The same suppositions are again evident in Mr. Obama's stances on international issues. Iraq, as he sees it, is only a symptom. "I don't want to just end the war . . . I want to end the mindset that got us into war in the first place." And what would that mindset be? In a 2002 speech that he frequently cites, he said the war resulted from

the cynical attempt by Richard Perle and Paul Wolfowitz and other armchair, weekend warriors . . . to shove their own ideological agendas down our throats, irrespective of the costs in lives lost and in hardships borne ….. the attempt by political hacks like Karl Rove to distract us from a rise in the uninsured, a rise in the poverty rate, a drop in the median income ….. the arms merchants in our own country ….. feeding the countless wars that rage across the globe.

In this litany of global perfidy, the issues of Saddam Hussein's murderous dictatorship, of American security, of the future of freedom, shrink to inconsequentiality next to the struggle of the oppressed against their American capitalist overlords.

When it comes to Iran, Mr. Obama has acknowledged that the regime presents a problem. But his actions—he opposed the Kyl-Lieberman amendment designating the Iranian Revolutionary Guard Corps a terrorist organization—as well as his rhetoric imply that the greater danger emanates from George W. Bush (who is allegedly seeking "any justification to extend the Iraq war or to attack Iran"). Likewise on defeating terrorism, where he rejects the America-centric focus that Bush has given to the issue; instead, in the words of his aides, Obama's main goal is to "restore ….. our moral standing"—that is, to put an end to our aggressive ways.

Even the events of 9/11 could not shake Mr. Obama from the mindset that the enemy is always ourselves. The bombings, he wrote, reflected the underlying struggle—between worlds of plenty and worlds of want; between the modern and the ancient; between those who embrace our teeming, colliding, irksome diversity, while still insisting on a set of values that binds us together; and those who would seek, under whatever flag or slogan or sacred text, a certainty and simplification that justifies cruelty toward those not like us.

In this reading, the lessons to be learned from the actions of Osama bin Laden and Mohamed Atta are that we must accept multiculturalism at home and share our wealth abroad.

* * *

In sum, Mr. Obama comes to us from a background farther to the left than any presidential nominee since George McGovern, or perhaps ever. This makes him an extremely unlikely leader to bridge the divides of party, ideology or, for that matter, race. If he loses, it will be for that reason (though many will no doubt adduce different explanations, including of course white racism, to which every GOP victory since Nixon's election in 1968 has been attributed).

And if he wins? Without a doubt, it will be a thrilling moment. But the enduring importance of that landmark event will depend on the subsequent effectiveness of his presidency. If his tenure—like that of, say, Richard Nixon or Jimmy Carter—should end by inviting scorn, then it may open as many wounds as it heals. On the other hand, it is not unimaginable that he may rise to the challenge of the office and govern from the center, as he will have to do to succeed. This, however, would truly involve reinventing himself, a task for which his intellectual and ideological background furnishes few materials.

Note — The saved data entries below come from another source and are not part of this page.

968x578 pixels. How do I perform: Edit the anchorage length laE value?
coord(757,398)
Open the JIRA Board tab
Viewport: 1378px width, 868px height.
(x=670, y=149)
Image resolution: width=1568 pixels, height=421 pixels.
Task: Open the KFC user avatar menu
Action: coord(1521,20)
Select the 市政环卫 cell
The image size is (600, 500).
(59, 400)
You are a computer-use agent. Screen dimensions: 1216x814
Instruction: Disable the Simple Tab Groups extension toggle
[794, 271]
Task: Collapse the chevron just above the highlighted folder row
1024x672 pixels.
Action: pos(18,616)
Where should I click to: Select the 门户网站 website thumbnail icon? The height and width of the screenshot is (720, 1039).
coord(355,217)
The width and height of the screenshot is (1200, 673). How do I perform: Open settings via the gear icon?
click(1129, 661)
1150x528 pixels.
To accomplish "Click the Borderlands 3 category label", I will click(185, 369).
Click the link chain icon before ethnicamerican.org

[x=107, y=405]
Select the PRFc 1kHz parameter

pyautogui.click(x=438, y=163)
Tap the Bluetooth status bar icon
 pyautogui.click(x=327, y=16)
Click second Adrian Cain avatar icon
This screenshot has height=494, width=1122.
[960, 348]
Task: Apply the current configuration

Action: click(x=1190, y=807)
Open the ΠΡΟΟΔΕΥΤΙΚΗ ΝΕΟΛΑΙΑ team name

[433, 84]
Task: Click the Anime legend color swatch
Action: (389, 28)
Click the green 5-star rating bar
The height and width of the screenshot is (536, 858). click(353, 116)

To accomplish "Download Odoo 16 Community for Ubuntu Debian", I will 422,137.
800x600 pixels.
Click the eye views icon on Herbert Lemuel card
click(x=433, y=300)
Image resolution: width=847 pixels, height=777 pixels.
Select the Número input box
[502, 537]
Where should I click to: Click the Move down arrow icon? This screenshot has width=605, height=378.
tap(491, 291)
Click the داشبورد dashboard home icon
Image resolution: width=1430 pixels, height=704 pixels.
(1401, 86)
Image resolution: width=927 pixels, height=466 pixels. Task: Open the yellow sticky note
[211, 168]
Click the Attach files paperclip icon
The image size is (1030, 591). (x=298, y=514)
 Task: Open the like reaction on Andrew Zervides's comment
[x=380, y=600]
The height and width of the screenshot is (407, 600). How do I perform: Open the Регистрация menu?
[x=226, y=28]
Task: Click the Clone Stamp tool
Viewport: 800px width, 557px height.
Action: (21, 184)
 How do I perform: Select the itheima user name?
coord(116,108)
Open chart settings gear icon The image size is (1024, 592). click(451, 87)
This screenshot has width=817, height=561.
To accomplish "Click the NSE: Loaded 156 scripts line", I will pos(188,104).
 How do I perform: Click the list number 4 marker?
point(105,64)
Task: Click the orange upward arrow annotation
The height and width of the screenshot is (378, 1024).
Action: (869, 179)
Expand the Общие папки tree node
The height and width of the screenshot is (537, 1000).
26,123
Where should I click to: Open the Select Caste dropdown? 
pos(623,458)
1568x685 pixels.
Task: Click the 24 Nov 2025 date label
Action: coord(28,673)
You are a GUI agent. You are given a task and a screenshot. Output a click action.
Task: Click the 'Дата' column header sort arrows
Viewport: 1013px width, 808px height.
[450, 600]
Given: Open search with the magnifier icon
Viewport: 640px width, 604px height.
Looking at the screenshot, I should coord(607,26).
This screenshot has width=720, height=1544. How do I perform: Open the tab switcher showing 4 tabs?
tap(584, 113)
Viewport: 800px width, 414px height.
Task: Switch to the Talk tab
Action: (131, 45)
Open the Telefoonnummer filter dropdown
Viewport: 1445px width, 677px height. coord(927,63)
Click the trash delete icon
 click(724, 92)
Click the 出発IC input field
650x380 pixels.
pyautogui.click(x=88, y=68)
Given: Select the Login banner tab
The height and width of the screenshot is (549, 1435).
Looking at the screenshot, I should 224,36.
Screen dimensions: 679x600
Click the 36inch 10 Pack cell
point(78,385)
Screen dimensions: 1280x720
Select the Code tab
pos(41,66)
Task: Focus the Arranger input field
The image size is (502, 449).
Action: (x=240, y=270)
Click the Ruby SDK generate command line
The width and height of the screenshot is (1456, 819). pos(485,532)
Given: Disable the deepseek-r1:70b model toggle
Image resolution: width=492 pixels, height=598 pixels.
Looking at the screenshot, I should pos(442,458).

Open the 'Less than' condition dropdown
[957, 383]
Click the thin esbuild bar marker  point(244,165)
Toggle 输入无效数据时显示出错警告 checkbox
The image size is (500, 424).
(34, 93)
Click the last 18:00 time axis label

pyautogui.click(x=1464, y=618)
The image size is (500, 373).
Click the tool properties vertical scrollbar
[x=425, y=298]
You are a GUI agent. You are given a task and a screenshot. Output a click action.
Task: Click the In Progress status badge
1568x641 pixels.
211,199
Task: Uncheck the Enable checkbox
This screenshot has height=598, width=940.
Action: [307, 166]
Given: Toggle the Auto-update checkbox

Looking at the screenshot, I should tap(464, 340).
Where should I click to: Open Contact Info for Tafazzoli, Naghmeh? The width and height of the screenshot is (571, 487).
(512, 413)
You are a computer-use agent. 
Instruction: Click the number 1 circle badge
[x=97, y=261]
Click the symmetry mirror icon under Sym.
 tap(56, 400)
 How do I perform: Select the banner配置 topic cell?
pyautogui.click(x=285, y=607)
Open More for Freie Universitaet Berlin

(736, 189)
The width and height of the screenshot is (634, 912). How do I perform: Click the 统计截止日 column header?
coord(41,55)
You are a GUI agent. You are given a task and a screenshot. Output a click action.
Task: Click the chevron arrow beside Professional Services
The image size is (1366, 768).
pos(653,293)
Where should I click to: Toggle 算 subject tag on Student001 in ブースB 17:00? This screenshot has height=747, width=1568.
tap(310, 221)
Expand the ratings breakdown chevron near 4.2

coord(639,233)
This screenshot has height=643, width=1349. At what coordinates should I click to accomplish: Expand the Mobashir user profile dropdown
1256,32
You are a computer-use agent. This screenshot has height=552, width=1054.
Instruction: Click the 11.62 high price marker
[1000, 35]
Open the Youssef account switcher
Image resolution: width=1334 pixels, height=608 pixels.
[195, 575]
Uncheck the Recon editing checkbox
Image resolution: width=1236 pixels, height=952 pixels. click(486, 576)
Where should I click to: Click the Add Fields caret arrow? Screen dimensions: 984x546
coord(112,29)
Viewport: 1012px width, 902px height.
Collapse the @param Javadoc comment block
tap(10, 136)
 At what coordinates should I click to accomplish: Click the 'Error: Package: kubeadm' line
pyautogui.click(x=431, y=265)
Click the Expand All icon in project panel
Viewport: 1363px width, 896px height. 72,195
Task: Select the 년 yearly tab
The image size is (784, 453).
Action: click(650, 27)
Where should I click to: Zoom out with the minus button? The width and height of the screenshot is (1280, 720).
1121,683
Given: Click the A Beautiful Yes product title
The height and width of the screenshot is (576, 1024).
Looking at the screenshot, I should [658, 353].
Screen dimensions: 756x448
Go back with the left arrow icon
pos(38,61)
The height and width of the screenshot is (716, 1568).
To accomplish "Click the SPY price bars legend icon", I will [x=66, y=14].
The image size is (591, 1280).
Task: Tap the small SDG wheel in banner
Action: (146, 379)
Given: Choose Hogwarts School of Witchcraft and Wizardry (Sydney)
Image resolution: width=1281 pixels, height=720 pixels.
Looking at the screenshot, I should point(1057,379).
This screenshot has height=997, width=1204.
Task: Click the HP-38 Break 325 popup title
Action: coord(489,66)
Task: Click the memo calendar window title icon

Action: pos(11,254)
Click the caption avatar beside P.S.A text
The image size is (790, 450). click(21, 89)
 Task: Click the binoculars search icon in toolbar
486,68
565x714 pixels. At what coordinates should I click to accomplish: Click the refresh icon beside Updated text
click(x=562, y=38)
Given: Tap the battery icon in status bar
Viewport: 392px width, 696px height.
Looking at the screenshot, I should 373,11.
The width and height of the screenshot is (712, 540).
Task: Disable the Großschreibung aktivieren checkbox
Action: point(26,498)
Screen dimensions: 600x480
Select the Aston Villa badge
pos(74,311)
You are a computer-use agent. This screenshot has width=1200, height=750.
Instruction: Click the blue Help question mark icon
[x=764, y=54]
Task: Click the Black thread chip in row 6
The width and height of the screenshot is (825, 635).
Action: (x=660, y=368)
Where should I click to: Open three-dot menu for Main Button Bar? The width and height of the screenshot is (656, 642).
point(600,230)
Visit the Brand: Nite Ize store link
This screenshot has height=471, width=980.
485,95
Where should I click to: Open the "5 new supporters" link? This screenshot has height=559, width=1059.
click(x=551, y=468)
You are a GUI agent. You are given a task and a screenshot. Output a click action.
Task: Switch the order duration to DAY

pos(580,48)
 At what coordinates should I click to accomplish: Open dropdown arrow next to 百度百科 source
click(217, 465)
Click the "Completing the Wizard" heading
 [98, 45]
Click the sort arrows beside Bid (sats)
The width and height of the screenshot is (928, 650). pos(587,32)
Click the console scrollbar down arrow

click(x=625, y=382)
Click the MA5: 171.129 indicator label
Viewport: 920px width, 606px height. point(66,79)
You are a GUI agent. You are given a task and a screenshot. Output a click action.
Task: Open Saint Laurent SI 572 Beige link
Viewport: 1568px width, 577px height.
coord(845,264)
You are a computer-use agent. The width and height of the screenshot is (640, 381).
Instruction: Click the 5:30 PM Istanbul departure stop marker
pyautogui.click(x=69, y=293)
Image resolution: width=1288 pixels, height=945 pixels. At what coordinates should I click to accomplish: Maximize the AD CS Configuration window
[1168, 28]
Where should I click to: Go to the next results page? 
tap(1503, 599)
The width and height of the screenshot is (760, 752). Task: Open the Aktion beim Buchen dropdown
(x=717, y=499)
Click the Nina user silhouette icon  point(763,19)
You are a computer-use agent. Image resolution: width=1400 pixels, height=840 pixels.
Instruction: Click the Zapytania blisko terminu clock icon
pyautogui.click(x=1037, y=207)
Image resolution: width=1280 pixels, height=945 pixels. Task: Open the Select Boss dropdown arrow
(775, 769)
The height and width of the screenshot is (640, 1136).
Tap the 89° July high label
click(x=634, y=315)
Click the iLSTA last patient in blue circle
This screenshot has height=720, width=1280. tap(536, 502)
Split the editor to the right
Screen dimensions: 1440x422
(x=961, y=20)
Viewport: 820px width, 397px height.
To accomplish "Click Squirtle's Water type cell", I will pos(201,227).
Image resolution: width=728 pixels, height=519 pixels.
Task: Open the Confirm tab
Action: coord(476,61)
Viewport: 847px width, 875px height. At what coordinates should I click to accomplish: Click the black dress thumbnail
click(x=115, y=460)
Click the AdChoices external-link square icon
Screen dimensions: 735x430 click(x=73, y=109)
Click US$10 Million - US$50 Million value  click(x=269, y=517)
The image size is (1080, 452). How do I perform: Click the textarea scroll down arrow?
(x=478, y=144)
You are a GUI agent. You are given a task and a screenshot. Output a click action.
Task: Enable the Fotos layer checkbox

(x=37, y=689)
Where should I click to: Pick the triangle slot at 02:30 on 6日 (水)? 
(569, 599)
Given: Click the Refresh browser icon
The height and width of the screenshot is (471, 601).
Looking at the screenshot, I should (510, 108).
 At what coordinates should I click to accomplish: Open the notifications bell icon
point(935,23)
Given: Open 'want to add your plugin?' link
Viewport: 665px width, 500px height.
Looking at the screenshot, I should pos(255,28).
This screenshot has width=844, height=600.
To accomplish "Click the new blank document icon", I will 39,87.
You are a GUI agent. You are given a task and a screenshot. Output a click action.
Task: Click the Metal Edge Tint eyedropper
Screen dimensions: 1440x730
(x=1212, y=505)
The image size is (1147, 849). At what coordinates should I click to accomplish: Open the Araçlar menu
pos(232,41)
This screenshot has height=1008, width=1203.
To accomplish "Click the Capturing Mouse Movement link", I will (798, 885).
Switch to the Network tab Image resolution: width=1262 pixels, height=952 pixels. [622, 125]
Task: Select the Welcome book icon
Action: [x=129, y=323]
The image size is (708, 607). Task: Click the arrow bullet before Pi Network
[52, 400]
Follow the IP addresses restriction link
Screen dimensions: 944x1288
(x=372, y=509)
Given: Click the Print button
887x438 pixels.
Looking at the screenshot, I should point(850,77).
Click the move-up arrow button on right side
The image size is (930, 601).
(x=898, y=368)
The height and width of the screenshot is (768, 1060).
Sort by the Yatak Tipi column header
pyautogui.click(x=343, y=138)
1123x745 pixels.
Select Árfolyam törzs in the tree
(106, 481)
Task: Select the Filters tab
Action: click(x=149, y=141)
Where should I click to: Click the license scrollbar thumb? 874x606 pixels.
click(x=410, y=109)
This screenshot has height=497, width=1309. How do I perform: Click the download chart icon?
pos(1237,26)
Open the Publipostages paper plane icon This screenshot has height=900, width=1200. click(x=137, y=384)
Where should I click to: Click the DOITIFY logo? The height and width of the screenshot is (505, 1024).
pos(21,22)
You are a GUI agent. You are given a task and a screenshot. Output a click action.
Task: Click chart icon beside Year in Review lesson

With his sharply partisan speech to the Democratic national convention in late August, Mr. Obama appeared to zag to the left after months of zigging toward the center in hopes of winning over independent voters, which had stirred cries of alarm among some of his leftist supporters. Others among them, however, were and are nothing fazed. As The Nation's Robert Dreyfuss explained, they "put their faith in the Senator's character and innate instincts." Heaven help us, they are probably right.

Mr. Muravchik is a resident scholar at the American Enterprise Institute. This article appears in the October issue of Commentary.